Depending on the timing and the source, there can be a couple of different methods to adding Live Rock to an aquarium. Most hobbyists purchase the majority of their Live Rock when they are first setting up their mini-reef aquarium. Any time you receive “raw” Live Rock, it is best to dip it in a bucket of freshly made saltwater and then take a soft brush to knock off any loose debris. Once the rock is cleaned, you should place it in a curing tank with saltwater, or into the new aquarium filled with saltwater. In either case, you want to have lots of water movement and an efficient skimmer will also help control the wastes put off by the curing Live Rock. If you are using a smaller container to cure the Live Rock, you may want to do a large (60-100%) water change after 2 or 3 days. If you are curing the Live Rock in the main aquarium, you may want to add some AmQuel or Ammo Lock II to help protect the live bacteria from the high ammonia levels. Monitor the ammonia, then nitrite levels, and, once they are both back down to 0.0PPM, the Live Rock is considered cured and safe for the mini-reef. When placing the Live Rock in the aquarium, be sure that the bottom rocks are firmly on the bottom and there is no way for the fish to cause a cave in by digging out the sand under the rock. If any of the rocks tip over too easily, you can support them by using one of the underwater epoxy stixs to glue the rocks together. If you are attempting a large arch, you can literally drill out small holes and use acrylic rods like dowel rods to tinker-toy the rocks together and then use epoxy to help anchor the rocks in position. You can also use zip-ties; they will soon be covered with coralline algae and fade into the rock.

Placing freshly cured Live Rock is actually a bit easier than placing cured rock that has been in a system or aquarium for any amount of time. This rock would now have “light areas” where new growth may have occurred and when you reposition it, areas that were in light may now be placed into the dark. This can lead to more die-off and a possible ammonia surge, so care should be taken to monitor the water quality and to be ready to make a partial water change if needed.

One common misconception about Live Rock is just what do we mean by Live Rock.
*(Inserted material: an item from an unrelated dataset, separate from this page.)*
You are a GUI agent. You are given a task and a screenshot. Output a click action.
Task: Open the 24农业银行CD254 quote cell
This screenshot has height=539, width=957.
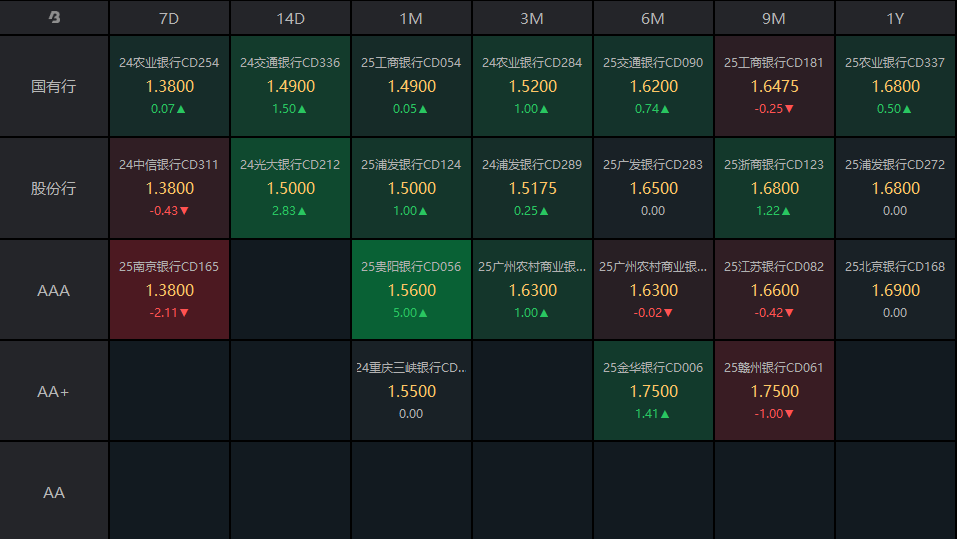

For the purpose of filtration, we consider rock that is “Live” to have massive colonies of the nitrifying and denitrifying bacteria. Any other growth on the Live Rock (sponges, tube worms, coralline algae, etc) is a bonus. Most Live Rock, after curing, will look like a gray rock with not much growing “on” it. It is best to take a picture and then 6 months later look at the tank, and you will not think it is the same rock.  You can also use pieces of Live Rock to seed dry, base rock and eventually this rock will also become a “Live Rock” biological filtration system.

Larger pieces of Live Rock will have cores that are colonized with the denitrifying bacteria that thrive under anoxic conditions.  While this will help with controlling nitrate levels, most mini-reef aquariums do not have enough Live Rock to totally eliminate the nitrates. Additional rock placed in a refugium sump or a dedicated denitrifying reactor would be needed to eliminate the nitrate.